Sementara untuk kategori kondisi tidak mantap yaitu sepanjang 1.188 kilometer atau 54,1 persen. Untuk kategori ini juga dibagi dua yaitu rusak ringan sepanjang 524,3 persen atau 23,9 persen dan rusak berat sepanjang 664,01 persen atau 30,2 persen. Sehingga sebagian besar jalan di Kukar kondisinya masih mengalami kerusakan.
Data dari Dinas PU Kukar tersebut belum termasuk panjang jalan yang menjadi tanggung jawab Dinas Perumahan dan Kawasan Pemukiman (Perkim). Serta jalan yang perbaikannya dialokasikan pada kecamatan-kecamatan di Kukar.
Bila dihitung per kilometer jalan yang rusak dikalikan Rp 6 miliar, maka jumlah anggan yang diperlukan sebanyak Rp 7,1 triliun. Bahkan jika seandainya dana APBD Kukar dikucurkan sepenuhnya untuk alokasi perbaikan jalan, nilainya masih minus atau tidak cukup.
Kabid Bina Marga Dinas Pekerjaan Umum Kukar Restu Irawan mengatakan ada faktor perubahan cara mengukur panjang yang mengakibatkan pertumbuhan data jalan rusak di Kukar.
“Dahulu jalan di Kukar yang mantap juga sangat tinggi. Tetapi itu data dan tata cara pengukurannya sangat berbeda dengan sekarang,” ungkap Restu.
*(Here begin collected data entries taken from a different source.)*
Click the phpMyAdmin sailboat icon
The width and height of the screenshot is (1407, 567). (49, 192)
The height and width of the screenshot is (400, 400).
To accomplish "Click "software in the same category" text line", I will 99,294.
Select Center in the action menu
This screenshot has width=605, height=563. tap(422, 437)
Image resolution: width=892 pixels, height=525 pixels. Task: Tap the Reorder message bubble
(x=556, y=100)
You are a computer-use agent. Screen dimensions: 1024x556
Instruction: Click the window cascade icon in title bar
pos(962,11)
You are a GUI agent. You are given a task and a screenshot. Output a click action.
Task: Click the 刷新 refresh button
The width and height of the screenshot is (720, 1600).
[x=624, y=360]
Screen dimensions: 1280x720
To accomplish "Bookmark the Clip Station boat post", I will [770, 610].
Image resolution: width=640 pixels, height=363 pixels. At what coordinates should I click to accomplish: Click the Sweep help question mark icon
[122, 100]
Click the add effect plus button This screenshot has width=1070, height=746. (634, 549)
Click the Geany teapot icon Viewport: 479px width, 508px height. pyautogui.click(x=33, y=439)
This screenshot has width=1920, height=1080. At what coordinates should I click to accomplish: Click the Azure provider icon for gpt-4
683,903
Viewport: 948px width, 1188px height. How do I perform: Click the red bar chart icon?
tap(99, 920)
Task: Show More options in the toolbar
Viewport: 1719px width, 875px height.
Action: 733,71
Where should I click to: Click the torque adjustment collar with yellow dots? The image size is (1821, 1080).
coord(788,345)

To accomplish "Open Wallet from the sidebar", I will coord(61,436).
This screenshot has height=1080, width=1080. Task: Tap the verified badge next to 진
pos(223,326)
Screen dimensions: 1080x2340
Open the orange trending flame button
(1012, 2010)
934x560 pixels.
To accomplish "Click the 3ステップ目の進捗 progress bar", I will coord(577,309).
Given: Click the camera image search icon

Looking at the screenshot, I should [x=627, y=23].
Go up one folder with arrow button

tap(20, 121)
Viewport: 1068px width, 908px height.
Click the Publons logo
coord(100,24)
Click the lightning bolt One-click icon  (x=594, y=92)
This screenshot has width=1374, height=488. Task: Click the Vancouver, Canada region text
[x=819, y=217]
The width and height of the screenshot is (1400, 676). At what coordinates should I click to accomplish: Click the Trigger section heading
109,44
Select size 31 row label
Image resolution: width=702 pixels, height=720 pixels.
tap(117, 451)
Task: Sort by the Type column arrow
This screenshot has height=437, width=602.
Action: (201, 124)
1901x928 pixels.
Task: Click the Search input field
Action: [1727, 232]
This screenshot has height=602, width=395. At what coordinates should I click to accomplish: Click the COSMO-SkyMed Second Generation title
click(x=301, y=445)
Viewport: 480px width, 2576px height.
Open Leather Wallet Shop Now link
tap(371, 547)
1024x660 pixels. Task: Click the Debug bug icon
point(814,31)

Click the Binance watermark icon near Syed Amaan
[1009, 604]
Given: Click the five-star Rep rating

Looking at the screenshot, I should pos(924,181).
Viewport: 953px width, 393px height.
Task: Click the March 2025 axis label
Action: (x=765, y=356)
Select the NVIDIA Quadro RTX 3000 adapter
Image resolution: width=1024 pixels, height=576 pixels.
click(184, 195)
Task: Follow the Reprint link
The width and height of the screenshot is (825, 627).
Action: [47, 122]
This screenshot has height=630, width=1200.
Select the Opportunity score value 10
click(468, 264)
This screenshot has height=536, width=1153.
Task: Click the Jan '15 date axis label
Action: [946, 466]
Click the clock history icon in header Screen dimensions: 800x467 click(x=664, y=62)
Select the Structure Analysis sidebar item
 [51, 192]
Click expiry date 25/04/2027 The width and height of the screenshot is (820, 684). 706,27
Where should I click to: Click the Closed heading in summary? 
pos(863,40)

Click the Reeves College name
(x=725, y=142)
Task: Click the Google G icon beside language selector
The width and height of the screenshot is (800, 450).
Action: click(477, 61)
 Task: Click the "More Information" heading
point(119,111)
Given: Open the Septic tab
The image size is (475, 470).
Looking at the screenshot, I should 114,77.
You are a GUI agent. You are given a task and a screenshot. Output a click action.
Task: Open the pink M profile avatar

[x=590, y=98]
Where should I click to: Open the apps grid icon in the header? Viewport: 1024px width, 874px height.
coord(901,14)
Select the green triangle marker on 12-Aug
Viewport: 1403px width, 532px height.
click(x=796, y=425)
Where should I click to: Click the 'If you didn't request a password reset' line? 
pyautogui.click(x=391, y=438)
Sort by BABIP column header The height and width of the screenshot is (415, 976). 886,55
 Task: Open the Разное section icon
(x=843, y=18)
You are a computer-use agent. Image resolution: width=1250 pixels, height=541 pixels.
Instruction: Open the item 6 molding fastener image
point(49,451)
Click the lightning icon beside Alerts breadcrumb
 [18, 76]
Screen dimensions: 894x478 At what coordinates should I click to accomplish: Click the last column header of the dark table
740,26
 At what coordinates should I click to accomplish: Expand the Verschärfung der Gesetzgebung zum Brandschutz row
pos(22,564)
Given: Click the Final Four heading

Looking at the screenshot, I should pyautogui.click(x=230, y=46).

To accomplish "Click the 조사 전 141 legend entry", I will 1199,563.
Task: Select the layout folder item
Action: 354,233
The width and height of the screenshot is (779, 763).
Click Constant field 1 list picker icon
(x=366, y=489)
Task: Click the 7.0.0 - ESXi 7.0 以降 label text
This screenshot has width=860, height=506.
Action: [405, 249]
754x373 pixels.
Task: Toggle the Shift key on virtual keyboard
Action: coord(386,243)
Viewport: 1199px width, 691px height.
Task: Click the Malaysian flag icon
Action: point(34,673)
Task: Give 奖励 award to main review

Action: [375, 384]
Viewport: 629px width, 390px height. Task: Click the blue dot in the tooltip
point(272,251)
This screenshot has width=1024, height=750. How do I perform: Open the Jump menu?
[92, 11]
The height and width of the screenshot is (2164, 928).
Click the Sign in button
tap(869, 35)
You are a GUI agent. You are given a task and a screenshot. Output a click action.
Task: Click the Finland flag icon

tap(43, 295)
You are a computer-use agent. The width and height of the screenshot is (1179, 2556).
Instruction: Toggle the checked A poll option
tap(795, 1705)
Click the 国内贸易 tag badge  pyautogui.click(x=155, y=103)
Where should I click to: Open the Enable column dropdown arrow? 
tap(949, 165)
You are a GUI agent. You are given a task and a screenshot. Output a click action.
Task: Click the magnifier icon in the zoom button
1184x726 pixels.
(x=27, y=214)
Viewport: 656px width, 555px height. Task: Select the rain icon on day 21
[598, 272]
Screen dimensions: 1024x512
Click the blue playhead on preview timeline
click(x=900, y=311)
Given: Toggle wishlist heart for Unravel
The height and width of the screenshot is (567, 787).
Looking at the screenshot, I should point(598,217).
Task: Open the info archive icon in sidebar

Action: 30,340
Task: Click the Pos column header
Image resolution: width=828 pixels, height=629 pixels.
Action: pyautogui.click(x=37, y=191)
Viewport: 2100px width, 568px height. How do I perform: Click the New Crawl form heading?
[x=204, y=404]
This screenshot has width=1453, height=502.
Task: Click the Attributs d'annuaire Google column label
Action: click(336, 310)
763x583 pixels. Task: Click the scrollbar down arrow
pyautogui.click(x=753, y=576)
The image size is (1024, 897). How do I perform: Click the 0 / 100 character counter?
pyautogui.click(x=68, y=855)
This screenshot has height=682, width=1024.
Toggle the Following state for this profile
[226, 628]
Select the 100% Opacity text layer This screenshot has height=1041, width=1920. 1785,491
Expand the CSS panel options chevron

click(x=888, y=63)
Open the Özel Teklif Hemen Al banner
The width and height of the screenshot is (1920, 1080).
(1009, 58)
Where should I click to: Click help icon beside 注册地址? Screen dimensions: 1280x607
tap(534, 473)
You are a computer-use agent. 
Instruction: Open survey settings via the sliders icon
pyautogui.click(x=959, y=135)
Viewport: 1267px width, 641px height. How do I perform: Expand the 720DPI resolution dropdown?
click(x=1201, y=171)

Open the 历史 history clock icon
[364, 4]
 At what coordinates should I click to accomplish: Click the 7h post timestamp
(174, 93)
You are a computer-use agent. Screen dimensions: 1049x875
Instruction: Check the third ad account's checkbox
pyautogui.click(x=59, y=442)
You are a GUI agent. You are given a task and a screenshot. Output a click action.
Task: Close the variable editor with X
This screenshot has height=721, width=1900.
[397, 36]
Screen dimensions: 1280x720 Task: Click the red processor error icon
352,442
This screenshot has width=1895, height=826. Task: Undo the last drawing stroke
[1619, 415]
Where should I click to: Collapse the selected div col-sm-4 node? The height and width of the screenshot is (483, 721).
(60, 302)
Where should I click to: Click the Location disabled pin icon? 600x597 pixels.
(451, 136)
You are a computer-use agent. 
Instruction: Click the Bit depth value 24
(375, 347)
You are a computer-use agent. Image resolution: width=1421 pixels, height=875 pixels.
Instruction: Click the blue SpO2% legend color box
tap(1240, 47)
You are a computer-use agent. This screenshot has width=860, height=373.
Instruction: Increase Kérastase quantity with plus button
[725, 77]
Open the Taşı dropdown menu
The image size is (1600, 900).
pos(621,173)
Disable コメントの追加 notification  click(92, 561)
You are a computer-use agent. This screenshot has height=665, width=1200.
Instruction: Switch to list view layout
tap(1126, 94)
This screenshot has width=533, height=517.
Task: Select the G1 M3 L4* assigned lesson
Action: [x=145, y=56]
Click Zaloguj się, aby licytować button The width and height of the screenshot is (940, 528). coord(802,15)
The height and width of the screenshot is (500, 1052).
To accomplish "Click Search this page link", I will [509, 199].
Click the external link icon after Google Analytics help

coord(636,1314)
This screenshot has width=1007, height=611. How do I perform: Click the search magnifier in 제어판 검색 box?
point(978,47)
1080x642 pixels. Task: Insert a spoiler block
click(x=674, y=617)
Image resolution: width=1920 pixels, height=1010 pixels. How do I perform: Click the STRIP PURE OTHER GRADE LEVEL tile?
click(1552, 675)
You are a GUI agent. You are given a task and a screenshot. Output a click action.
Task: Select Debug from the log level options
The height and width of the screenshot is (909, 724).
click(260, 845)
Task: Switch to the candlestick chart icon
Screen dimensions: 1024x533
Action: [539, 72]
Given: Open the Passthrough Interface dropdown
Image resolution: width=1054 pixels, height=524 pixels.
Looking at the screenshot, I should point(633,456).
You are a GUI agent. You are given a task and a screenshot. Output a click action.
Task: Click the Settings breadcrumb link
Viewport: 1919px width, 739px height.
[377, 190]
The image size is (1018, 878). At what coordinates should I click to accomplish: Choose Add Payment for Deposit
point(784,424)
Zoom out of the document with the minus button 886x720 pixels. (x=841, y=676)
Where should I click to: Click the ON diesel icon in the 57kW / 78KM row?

Pihaknya menjelaskan, dahulu tata cara pengukuran menggunakan sistem penilaian secara manual atau penglihatan langsung. Namun sekarang, sistem pengukurannya dengan menggunakan alat pengukur kerataan permukaan jalan.
Hal itu sesuai sistem yang dipersyaratkan Kementerian Pekerjaan Umum dan Pemukiman Rakyat (PUPR) RI. Yaitu menggunakan metode Surface Distress Index (SDI) dan International Roughness Index (IRI).
“Makanya nilainya sempat turun. Tetapi sudah kami jelaskan kepada Pak Bupati bahwa standar pengukurannya yang berbeda,” tutupnya. (zu)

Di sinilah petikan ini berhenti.